In this paper, researchers modify the Chinchilla scaling laws to calculate the optimal LLM parameter count and pre-training data size to train and deploy a given quality and inference demand model.
WaveCoder is a fine-tuned Code Language Model that improves LLMs’ instruction tuning and generalization capabilities by utilizing a Generator-Discriminator framework for generating high-quality, non-duplicated instruction data from open-source code. It outperforms other open-source models, with a dataset (CodeOcean) containing 20K instances across four code-related tasks, underscoring the importance of refined data for model enhancement.
The paper introduces Emu2, a generative multimodal model with 37 billion parameters trained on large-scale multimodal sequences with a unified autoregressive objective. Emu2 exhibits strong multimodal in-context learning abilities.
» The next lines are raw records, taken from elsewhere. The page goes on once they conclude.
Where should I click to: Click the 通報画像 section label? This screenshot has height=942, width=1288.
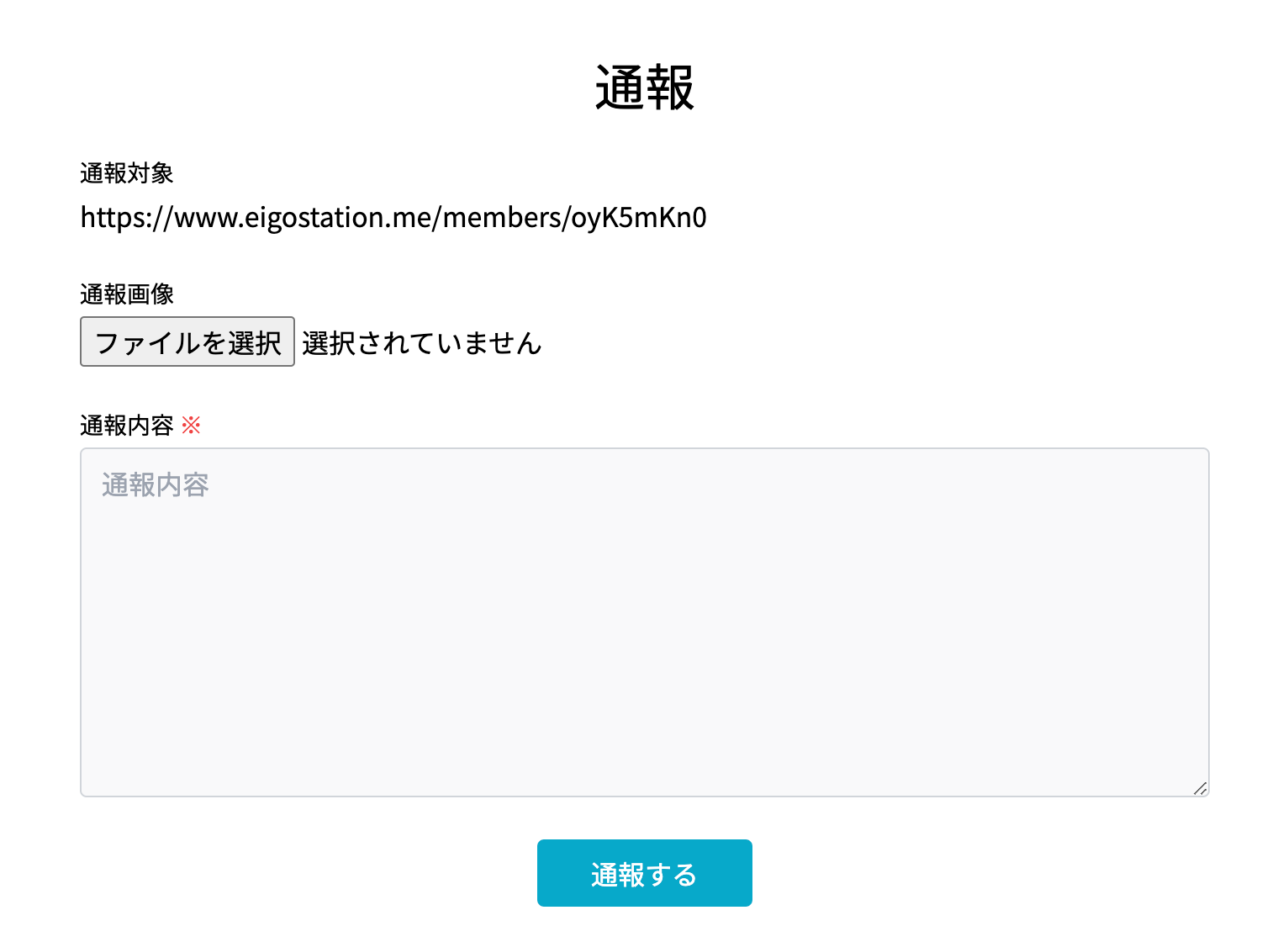click(129, 294)
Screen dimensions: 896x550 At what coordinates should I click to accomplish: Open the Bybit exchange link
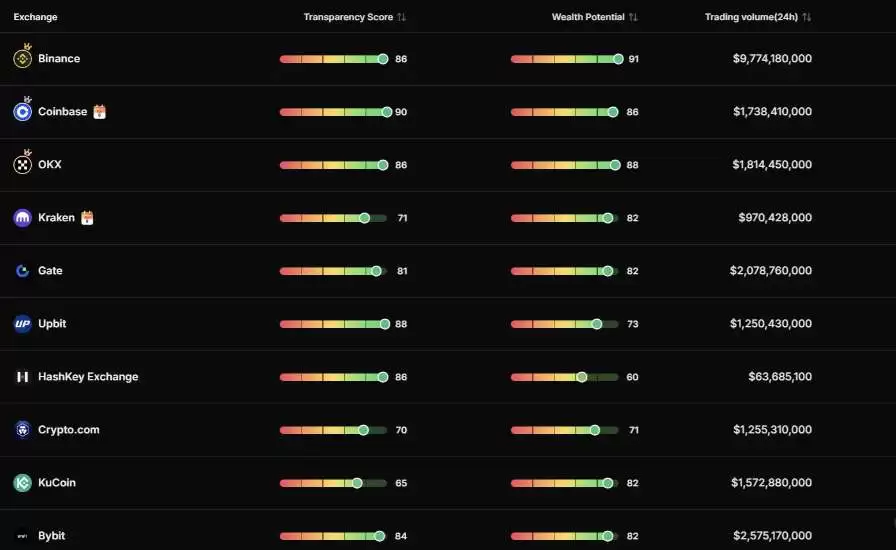pyautogui.click(x=51, y=536)
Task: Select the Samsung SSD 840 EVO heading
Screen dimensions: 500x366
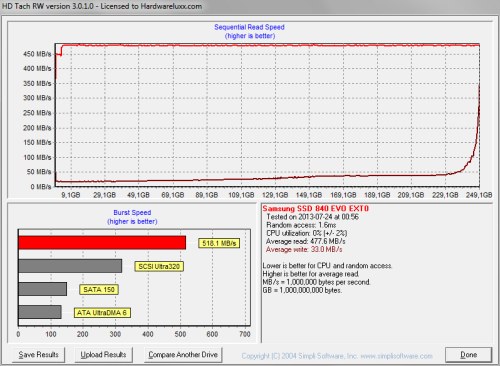Action: coord(316,209)
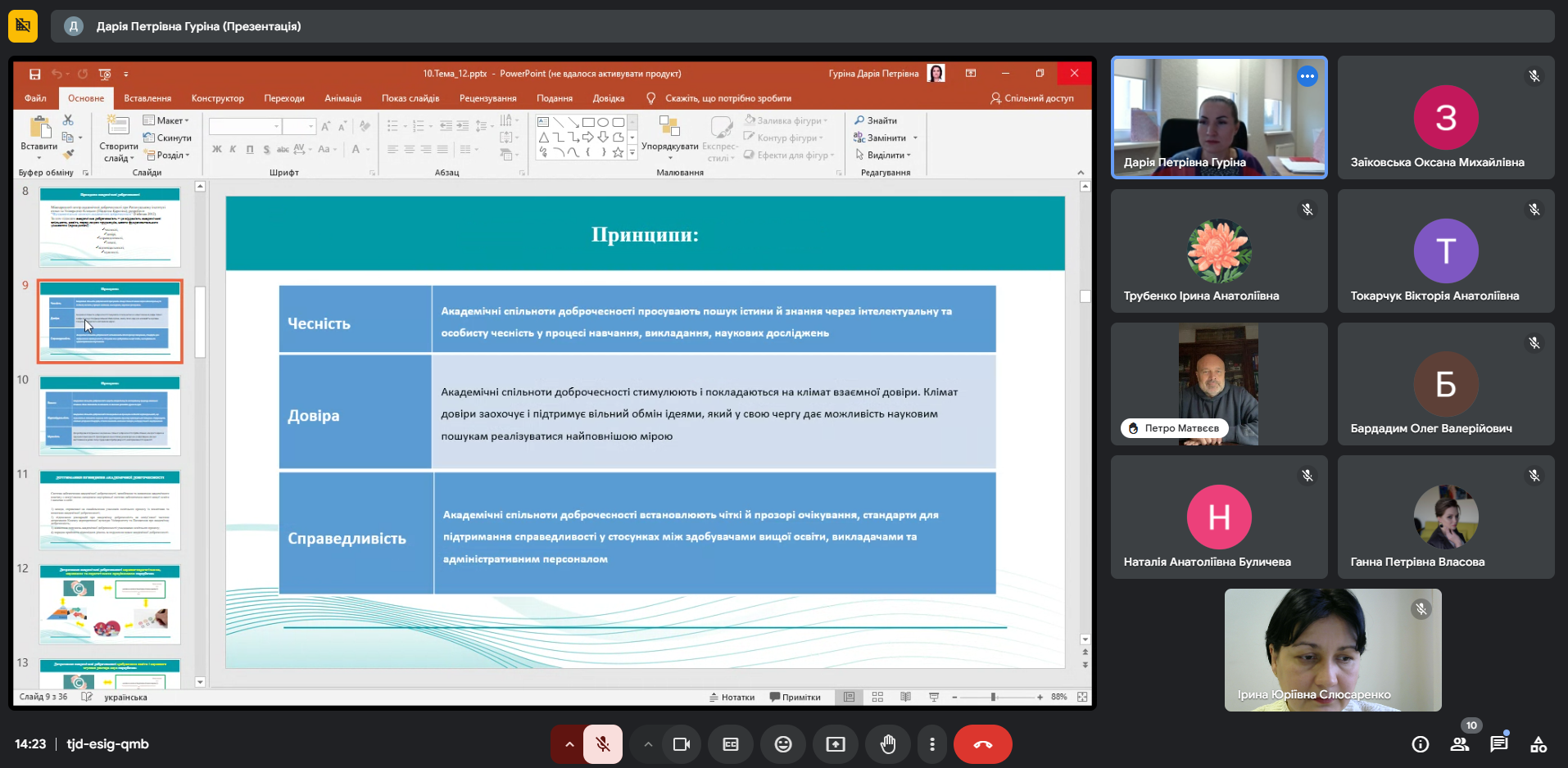Switch to the Вставлення ribbon tab
Screen dimensions: 1568x768
pyautogui.click(x=147, y=98)
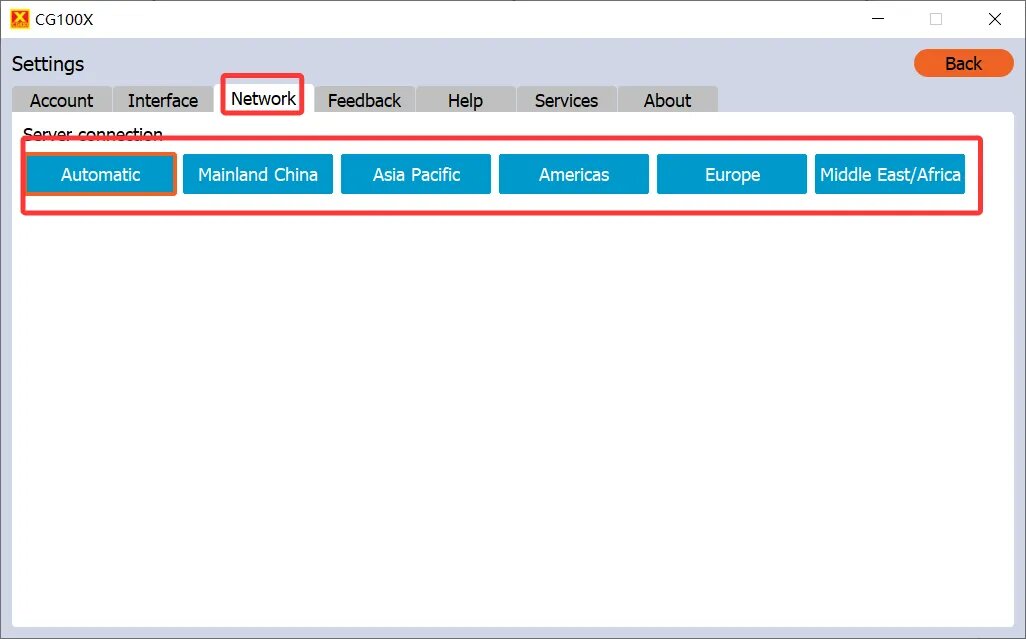The image size is (1026, 639).
Task: Click the disabled maximize window button
Action: 936,19
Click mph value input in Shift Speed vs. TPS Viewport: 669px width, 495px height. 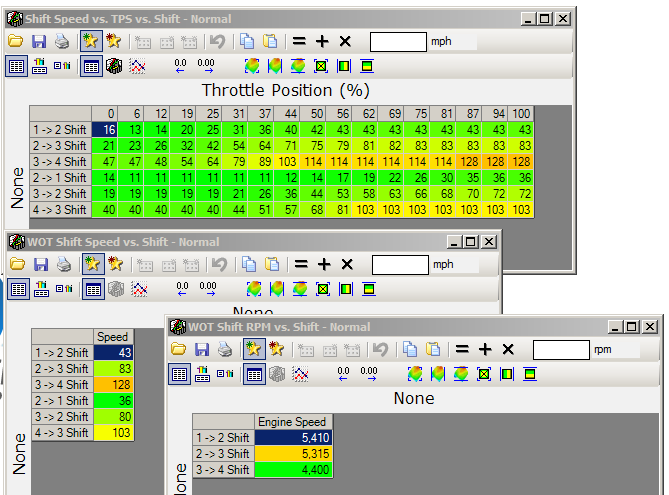click(x=398, y=41)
This paper introduces a novel and simple method for obtaining high-quality text embeddings using only synthetic data and less than 1k training steps. It leverages proprietary LLMs to generate diverse synthetic data for hundreds of thousands of text embedding tasks across nearly 100 languages.
1. Harvey, an AI platform designed for legal professionals, has successfully raised $80 million in Series B funding. This influx elevates Harvey’s total funding to above $100 million and its valuation to $715 million.
2. Shield AI, a defense technology company, raised an additional $100M in Series F funding and $200M in debt from Hercules Capital.
3. Baidu’s ChatGPT-like Ernie Bot has more than 100 million users, Wang Haifeng, chief technology officer of the Chinese internet company, said.